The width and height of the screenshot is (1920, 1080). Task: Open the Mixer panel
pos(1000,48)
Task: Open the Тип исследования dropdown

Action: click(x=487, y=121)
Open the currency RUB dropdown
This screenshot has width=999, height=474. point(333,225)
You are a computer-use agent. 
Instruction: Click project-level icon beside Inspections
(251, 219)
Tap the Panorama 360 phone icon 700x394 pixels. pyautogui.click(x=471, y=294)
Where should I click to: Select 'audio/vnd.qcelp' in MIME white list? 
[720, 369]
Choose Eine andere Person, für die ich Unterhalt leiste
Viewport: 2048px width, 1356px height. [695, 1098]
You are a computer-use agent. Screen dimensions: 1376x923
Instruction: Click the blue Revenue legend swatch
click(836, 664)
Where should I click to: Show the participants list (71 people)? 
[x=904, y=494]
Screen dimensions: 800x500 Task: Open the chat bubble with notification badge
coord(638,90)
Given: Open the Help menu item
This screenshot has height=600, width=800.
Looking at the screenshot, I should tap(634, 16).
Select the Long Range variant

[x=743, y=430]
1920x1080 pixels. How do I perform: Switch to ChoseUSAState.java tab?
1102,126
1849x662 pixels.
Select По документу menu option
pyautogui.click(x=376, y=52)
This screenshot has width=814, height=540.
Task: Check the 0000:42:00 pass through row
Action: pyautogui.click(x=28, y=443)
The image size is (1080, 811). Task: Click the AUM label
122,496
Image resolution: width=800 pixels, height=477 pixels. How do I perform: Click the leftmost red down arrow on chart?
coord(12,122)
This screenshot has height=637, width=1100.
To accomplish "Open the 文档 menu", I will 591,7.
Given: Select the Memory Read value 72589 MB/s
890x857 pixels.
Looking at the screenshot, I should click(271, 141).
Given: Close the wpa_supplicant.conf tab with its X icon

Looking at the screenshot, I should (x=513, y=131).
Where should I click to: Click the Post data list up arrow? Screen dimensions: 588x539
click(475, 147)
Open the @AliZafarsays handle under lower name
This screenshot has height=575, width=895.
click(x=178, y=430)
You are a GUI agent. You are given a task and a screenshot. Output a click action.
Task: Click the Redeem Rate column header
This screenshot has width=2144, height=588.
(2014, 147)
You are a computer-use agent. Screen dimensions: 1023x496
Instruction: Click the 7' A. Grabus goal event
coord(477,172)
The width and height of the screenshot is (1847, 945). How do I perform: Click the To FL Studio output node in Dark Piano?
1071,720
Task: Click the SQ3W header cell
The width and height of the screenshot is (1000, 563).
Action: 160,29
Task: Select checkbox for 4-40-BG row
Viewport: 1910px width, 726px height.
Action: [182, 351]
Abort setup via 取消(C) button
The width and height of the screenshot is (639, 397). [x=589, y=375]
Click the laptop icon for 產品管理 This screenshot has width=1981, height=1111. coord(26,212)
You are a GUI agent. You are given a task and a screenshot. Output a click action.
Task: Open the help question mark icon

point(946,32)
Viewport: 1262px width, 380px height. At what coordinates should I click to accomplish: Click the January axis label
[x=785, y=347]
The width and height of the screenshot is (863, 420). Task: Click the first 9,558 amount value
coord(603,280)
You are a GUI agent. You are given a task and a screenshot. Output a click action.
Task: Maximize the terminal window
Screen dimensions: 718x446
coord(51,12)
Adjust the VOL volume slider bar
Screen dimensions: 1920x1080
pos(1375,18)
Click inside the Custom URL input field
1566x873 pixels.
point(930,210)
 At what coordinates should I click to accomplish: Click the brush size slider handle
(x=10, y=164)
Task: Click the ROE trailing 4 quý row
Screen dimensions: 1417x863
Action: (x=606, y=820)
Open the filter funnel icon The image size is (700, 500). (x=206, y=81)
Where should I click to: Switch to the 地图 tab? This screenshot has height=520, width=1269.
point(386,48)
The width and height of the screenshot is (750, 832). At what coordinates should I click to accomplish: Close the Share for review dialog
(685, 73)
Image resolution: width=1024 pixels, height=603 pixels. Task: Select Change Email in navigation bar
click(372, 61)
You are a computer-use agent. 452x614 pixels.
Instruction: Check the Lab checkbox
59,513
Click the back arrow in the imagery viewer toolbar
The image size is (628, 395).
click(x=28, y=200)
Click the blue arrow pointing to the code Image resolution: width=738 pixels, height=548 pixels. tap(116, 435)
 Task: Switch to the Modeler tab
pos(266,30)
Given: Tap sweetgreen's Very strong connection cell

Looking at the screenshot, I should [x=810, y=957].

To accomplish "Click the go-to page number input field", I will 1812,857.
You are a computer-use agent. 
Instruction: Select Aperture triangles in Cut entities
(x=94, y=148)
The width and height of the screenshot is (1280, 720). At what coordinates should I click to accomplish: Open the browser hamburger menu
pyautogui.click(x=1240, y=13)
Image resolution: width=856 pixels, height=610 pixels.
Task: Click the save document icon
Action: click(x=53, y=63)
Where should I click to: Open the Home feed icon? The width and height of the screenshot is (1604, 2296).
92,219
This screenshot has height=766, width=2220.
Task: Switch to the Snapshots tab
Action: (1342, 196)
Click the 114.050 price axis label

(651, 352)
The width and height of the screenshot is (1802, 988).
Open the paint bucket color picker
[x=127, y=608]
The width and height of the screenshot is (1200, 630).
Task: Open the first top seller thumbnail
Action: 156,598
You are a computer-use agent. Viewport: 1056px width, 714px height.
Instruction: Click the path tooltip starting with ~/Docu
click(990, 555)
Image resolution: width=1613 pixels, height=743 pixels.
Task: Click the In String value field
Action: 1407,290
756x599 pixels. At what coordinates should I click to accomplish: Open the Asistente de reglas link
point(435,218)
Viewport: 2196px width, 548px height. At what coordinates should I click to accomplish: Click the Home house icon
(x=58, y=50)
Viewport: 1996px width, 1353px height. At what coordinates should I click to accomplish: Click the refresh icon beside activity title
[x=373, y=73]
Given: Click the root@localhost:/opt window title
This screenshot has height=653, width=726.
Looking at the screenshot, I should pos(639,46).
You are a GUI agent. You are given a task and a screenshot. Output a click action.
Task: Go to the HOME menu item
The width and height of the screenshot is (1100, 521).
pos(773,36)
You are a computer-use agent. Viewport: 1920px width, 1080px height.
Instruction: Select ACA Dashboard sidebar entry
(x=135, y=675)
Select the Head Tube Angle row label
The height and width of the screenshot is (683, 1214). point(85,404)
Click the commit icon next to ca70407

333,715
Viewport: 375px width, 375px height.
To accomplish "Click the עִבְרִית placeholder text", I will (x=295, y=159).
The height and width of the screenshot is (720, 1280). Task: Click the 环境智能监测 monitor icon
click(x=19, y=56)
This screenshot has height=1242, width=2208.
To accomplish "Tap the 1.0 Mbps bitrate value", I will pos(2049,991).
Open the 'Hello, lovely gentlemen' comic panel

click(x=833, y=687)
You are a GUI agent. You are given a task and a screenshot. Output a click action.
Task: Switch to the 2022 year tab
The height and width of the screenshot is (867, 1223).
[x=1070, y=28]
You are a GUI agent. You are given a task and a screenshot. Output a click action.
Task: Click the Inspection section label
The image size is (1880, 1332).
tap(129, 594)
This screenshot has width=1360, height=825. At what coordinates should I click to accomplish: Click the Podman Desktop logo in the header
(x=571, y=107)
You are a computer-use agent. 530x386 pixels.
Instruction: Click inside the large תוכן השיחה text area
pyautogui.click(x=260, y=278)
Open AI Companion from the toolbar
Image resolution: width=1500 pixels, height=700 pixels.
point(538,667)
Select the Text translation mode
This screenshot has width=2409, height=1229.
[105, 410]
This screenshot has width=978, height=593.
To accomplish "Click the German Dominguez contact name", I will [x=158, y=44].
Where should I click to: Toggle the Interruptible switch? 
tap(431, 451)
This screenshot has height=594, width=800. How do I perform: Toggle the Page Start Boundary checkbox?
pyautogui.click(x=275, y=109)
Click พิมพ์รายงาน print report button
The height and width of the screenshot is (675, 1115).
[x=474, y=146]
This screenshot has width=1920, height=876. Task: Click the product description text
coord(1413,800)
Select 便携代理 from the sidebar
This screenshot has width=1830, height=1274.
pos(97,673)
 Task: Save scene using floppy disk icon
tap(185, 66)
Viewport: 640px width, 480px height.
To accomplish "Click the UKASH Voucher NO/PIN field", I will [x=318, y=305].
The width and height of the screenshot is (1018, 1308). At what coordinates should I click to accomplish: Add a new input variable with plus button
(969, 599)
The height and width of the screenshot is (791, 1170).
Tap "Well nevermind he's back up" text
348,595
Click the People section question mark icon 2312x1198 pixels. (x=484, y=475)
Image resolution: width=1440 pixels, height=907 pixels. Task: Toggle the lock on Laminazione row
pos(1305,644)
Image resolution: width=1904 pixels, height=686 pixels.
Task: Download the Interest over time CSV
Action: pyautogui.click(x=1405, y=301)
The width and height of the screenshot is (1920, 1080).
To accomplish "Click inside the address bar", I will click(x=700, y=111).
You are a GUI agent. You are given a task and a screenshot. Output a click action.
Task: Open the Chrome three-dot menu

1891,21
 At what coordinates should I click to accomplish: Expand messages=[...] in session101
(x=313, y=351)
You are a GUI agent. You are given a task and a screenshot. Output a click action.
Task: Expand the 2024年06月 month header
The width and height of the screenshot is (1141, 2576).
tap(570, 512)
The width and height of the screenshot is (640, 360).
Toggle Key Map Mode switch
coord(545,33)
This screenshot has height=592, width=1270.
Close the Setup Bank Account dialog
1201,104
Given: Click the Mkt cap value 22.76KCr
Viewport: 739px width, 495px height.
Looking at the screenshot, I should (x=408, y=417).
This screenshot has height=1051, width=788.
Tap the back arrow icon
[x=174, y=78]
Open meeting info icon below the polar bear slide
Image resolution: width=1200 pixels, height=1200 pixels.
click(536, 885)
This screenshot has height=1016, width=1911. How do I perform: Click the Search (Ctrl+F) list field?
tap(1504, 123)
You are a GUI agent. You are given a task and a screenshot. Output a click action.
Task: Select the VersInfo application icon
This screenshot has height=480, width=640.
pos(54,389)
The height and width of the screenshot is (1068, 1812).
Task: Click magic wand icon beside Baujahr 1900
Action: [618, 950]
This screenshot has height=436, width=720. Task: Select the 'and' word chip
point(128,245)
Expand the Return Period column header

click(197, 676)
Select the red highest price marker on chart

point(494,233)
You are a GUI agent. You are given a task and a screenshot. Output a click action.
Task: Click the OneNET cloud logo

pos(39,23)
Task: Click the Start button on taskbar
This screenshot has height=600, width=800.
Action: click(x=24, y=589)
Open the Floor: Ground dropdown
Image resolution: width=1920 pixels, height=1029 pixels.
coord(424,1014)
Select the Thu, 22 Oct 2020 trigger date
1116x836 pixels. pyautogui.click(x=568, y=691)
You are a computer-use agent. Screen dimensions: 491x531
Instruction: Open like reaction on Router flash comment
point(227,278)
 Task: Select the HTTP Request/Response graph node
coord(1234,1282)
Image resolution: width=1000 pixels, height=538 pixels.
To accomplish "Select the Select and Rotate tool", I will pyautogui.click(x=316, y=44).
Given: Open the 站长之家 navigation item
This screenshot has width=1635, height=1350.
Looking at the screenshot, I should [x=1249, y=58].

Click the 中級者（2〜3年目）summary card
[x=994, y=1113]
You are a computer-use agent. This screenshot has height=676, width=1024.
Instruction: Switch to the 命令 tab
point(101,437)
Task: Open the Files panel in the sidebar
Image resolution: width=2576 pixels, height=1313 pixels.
++++++++++
Aim » Rewrite the items above as a numbered list, starting with their first line and going on through the line with "Action: click(x=487, y=121)". Leave out blank lines.

The completed task »
1. The width and height of the screenshot is (1920, 1080). Task: Open the Mixer panel
2. pos(1000,48)
3. Task: Open the Тип исследования dropdown
4. Action: click(x=487, y=121)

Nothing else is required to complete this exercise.